The Hutton report was Chapter 2 in one of the most politically perilous weeks of Mr. Blair's almost seven years as prime minister. On Tuesday, he barely contained a revolt among Labor members of Parliament over his plan for sharply increasing the share of university costs British students must pay and letting some schools charge more than others. Mr. Blair scheduled that vote one day ahead of the Hutton report in the hope of swaying the maximum number of Labor rebels to his side. That ploy proved successful, showing once again that Mr. Blair is the most tactically deft leader the Labor Party has ever had. He has won two successive general-election landslides and prevailed in every major parliamentary test.
Mr. Blair should not let this week's victories blind him to the fact that the British public is still uneasy about the tense occupation of Iraq, troubled by his uncritical support of inept American diplomacy before the war and concerned with the broader intelligence failures that brought a vast overestimation of Iraq's unconventional weapons threat. Establishing that the British government did not lie is not the same as showing that it proceeded wisely or even competently in this area. Further investigation is needed to answer those questions.
Much of the Labor Party remains restive over Mr. Blair's relentless assault on traditional party positions like taxpayer financed educational equality. While he still clearly commands the loyalty of most Labor parliamentarians, his hold over the party's rank and file has been badly strained. Winning back that support will require more than brilliant tactics. More carefully grounded policies will also be needed.
* * *
TESTING TWO LEADERS: George Bush, in Denial
While Tony Blair was cooperating with a British investigation into his handling of the lead-up to the Iraqi invasion, the Bush White House continued to follow its strategy of spin and evade. Because Mr. Blair was compelled to take the risk that objective investigators would find that he had acted honorably and honestly, Britain is now able to move on to the next logical step finding out why its intelligence was so completely wrong. Americans, however, are still stuck in stage one. President Bush needs to move things forward by starting or allowing Congress to start an independent investigation that goes beyond the British inquiry and looks into all aspects of the apparent intelligence failures on Iraq.
Mr. Bush, whose aides had been plotting a war against Iraq practically since Inauguration Day, has dodged questions about why the American intelligence about Iraq was just as wrong as Britain's intelligence. Vice President Dick Cheney continues to make outsized claims about Iraq's prewar weapons programs, and the administration's allies continue to grasp at straws. It was painful yesterday morning to watch John Warner, chairman of the Senate Armed Services Committee, trying to drag some positive nuggets from David Kay, the former chief weapons inspector. After Dr. Kay said he had found no evidence of Iraqi weapons of mass destruction and concluded that none would be found, Mr. Warner pounced on the idea that Dr. Kay said he had accounted for "only" 85 percent of Iraq's military programs. So that, Mr. Warner said triumphantly, leaves 15 percent. Yes, and in a few months it will be 10 percent, and months after that 5 percent, and the answers will almost certainly be the same: Iraq destroyed its weapons and weapons programs long ago under the pressure of the same United Nations inspectors that Mr. Bush and his aides vilified in the months leading up to the war. American intelligence was wrong in concluding that weapons existed, and that robust programs to develop more were continuing.
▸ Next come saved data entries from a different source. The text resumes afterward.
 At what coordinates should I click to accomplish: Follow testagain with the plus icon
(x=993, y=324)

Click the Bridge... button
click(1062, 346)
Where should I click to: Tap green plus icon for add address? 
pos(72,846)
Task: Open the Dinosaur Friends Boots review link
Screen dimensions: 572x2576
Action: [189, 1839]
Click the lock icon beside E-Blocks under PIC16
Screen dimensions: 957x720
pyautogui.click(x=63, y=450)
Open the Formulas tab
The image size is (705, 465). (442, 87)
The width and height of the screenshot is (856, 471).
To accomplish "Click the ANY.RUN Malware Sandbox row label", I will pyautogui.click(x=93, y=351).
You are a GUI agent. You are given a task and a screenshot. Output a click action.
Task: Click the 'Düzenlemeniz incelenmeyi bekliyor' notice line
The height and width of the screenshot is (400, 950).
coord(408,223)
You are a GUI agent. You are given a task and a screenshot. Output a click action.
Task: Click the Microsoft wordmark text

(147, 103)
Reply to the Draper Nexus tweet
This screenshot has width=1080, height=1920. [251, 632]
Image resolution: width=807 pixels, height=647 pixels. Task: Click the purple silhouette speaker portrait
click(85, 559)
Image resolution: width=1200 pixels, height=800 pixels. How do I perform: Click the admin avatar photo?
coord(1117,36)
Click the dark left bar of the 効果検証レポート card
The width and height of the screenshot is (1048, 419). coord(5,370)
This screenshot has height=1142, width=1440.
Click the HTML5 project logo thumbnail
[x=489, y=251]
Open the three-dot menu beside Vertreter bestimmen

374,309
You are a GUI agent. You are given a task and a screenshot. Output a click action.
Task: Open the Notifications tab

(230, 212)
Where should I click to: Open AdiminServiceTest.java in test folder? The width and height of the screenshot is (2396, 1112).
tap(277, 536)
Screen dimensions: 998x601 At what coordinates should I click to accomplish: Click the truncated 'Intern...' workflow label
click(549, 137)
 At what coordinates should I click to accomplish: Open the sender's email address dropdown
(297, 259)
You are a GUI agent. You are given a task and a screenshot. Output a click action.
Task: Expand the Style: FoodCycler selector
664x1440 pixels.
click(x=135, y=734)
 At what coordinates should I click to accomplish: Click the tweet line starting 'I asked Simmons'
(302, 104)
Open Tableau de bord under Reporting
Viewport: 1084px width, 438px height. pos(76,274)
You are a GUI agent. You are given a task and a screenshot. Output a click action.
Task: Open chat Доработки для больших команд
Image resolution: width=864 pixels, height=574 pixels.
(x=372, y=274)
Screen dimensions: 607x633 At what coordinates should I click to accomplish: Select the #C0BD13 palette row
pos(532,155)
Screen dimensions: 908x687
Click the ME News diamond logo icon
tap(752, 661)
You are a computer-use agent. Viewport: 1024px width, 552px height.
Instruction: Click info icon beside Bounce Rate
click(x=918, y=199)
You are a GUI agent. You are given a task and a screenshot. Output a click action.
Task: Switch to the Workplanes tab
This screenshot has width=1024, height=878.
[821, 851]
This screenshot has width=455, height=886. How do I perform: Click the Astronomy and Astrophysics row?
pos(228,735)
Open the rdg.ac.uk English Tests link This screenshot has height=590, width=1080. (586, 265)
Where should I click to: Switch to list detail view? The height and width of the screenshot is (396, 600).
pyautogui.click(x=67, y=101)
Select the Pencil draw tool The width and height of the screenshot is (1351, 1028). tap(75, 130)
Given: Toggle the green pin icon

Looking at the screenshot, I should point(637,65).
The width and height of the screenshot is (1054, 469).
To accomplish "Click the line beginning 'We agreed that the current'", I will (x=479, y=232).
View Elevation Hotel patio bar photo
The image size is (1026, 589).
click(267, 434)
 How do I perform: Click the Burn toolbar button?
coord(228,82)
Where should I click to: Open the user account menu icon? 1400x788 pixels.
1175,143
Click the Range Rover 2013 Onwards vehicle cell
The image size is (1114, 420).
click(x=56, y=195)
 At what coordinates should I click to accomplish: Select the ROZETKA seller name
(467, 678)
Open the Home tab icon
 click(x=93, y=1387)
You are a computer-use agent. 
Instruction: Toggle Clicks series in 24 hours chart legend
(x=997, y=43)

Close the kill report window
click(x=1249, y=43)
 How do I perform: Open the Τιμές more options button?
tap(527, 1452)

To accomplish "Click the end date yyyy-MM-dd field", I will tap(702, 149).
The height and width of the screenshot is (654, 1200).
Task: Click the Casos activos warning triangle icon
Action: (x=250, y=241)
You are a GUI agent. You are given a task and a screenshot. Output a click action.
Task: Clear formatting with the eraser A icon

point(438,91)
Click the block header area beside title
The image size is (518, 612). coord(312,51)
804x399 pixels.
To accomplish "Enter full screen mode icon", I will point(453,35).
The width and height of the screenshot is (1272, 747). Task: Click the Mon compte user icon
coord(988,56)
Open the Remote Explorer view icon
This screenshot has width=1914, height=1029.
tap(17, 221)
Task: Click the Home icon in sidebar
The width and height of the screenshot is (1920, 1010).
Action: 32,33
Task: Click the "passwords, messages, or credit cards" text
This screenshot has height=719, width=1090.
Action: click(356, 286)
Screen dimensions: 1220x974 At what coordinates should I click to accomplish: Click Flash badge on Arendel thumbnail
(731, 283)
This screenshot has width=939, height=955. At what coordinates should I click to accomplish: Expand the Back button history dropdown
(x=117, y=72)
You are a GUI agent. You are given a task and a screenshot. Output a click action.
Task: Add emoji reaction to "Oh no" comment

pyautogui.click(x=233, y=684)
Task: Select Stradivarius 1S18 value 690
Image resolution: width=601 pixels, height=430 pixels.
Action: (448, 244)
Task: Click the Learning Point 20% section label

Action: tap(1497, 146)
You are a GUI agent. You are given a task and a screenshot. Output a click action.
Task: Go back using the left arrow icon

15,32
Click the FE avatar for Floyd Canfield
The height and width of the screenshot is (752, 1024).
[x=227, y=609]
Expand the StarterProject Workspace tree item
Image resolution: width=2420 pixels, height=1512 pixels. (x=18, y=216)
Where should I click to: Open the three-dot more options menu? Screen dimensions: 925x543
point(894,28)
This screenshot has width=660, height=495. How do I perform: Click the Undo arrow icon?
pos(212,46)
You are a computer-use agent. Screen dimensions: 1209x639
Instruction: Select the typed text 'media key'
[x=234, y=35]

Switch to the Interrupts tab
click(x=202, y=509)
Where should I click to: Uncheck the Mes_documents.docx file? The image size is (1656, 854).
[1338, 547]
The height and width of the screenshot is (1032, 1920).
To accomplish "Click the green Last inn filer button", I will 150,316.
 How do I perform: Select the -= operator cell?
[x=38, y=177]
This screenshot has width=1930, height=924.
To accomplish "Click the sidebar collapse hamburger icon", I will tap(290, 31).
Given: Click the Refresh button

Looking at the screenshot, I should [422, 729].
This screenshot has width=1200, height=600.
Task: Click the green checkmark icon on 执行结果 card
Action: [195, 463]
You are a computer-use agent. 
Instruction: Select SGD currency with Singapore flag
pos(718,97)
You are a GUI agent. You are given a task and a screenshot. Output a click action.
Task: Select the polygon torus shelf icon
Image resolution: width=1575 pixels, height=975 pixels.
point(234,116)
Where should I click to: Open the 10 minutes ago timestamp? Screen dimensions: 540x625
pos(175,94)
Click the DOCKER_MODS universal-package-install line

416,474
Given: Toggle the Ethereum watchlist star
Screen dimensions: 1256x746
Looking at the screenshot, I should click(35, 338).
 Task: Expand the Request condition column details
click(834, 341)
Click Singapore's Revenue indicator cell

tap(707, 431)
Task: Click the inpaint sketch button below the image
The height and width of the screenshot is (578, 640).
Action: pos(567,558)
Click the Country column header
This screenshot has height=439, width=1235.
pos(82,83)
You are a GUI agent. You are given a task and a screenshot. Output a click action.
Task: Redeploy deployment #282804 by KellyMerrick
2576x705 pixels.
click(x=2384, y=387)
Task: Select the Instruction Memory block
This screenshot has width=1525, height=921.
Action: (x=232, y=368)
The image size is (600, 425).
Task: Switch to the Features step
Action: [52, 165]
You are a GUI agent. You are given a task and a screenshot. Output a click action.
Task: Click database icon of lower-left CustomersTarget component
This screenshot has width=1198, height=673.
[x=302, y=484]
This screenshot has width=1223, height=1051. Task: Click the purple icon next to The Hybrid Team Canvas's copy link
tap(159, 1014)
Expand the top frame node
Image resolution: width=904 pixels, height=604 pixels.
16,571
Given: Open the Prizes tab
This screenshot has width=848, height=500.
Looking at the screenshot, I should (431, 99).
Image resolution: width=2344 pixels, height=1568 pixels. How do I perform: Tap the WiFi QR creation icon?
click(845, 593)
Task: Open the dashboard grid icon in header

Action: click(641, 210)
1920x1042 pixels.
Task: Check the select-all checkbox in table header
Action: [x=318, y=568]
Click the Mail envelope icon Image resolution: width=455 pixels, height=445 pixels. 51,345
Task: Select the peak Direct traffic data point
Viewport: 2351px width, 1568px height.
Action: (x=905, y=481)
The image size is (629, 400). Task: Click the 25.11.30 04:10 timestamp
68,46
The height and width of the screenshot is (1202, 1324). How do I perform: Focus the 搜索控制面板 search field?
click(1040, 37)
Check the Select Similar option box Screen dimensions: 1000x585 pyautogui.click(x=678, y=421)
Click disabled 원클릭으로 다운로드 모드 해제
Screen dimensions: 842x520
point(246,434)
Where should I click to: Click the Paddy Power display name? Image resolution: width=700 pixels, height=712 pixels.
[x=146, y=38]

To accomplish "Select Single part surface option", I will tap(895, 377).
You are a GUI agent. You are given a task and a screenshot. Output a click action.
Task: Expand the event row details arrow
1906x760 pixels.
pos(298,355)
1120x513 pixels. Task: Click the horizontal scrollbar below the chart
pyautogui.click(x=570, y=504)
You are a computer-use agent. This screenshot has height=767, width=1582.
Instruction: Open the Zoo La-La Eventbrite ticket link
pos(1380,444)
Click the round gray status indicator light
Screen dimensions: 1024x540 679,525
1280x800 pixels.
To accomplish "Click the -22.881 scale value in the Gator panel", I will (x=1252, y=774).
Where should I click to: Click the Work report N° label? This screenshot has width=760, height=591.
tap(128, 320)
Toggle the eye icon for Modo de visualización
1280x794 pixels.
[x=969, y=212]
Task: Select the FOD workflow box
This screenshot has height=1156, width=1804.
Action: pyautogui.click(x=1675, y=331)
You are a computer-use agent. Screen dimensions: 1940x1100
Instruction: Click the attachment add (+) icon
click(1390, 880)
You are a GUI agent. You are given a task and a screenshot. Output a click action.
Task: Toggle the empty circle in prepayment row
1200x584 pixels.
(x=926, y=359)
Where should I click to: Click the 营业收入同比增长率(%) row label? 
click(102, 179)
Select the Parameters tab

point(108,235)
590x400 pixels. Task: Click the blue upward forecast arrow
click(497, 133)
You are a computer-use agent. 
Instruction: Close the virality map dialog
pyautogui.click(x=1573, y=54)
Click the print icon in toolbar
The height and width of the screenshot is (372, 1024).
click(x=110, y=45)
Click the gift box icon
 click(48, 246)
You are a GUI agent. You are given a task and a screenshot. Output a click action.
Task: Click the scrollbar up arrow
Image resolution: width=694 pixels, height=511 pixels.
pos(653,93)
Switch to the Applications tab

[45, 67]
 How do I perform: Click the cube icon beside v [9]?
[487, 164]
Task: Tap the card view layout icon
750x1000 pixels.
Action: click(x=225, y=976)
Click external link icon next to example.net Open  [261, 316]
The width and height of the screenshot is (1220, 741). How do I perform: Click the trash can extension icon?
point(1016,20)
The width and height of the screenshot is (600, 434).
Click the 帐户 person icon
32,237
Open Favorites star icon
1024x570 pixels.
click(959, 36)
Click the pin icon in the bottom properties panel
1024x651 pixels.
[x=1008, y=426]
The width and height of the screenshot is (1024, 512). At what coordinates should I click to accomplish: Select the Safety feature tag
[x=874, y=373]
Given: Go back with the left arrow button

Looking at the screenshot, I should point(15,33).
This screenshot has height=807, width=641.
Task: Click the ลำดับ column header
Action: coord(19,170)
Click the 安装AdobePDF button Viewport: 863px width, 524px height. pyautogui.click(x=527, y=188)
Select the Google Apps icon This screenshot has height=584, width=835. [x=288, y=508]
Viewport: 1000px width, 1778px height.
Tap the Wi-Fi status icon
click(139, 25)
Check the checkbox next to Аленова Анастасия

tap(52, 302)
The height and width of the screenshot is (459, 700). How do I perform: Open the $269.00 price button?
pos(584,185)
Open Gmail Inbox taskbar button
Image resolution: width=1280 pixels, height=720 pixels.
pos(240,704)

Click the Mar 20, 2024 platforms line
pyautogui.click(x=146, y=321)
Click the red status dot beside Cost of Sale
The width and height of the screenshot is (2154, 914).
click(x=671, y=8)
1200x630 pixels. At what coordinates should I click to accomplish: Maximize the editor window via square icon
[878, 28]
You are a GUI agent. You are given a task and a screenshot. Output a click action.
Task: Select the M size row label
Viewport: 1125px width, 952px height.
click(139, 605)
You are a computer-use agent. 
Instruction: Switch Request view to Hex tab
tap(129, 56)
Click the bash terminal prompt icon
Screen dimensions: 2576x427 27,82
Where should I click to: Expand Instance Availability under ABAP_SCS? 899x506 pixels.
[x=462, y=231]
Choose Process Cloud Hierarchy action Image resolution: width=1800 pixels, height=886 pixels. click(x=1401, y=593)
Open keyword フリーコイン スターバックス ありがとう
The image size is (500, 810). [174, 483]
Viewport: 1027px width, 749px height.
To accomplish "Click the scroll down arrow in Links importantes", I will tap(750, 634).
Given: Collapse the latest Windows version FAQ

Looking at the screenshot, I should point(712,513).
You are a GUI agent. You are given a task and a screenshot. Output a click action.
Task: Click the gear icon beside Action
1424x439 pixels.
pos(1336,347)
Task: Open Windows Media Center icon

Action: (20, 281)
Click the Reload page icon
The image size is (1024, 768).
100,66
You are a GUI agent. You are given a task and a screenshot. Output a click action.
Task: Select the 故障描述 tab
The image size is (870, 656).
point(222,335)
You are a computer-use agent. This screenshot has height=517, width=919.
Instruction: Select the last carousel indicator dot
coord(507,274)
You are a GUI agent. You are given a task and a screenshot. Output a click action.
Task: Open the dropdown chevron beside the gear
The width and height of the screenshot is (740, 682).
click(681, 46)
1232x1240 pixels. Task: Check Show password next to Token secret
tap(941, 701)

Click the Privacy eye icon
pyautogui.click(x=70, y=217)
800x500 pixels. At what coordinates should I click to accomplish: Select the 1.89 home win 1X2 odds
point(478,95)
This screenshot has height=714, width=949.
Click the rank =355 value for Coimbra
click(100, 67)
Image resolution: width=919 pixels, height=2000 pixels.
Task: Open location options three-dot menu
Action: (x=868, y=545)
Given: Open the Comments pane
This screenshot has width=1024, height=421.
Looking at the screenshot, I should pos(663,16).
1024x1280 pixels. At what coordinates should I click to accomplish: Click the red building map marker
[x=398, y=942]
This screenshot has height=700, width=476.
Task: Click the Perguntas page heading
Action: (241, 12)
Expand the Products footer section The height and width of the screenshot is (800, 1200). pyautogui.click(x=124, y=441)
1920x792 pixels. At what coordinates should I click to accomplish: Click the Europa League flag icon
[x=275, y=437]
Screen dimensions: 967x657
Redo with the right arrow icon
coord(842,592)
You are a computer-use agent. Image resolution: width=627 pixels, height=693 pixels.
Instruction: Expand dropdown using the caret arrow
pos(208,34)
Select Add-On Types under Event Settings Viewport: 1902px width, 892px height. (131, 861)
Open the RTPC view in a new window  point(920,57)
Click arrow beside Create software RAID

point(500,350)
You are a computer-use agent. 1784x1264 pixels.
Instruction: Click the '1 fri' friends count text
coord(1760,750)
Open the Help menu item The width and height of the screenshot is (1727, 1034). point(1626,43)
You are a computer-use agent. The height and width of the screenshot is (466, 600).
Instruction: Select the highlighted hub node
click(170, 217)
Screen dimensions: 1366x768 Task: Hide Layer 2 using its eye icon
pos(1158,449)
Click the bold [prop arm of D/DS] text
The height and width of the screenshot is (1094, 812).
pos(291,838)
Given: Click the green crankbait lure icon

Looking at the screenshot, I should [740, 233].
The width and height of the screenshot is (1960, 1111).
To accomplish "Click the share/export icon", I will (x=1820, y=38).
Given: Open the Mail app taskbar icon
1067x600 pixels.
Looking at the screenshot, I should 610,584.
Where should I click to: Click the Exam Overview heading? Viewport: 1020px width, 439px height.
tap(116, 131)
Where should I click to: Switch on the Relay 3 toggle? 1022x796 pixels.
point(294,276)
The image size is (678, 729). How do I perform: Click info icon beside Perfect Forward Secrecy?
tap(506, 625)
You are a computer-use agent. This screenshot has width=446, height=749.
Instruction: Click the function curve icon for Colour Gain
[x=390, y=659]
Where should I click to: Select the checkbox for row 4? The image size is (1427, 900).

Dr. Kay has repeatedly told the administration just that. It has responded by trying to edit the rhetoric. Rather than addressing the alarming failures of American intelligence, Mr. Bush and his aides have gone from talking about weapons to talking about weapons programs, and then, in the State of the Union address, "weapons of mass destruction-related program activities." It is time to stop refining the spin and make a serious attempt to find out where and how American intelligence went wrong. The public also needs to know, as authoritatively as possible, whether the administration made ambiguous intelligence seem certain for political reasons or, worse, whether analysts were pressured to exaggerate their intelligence.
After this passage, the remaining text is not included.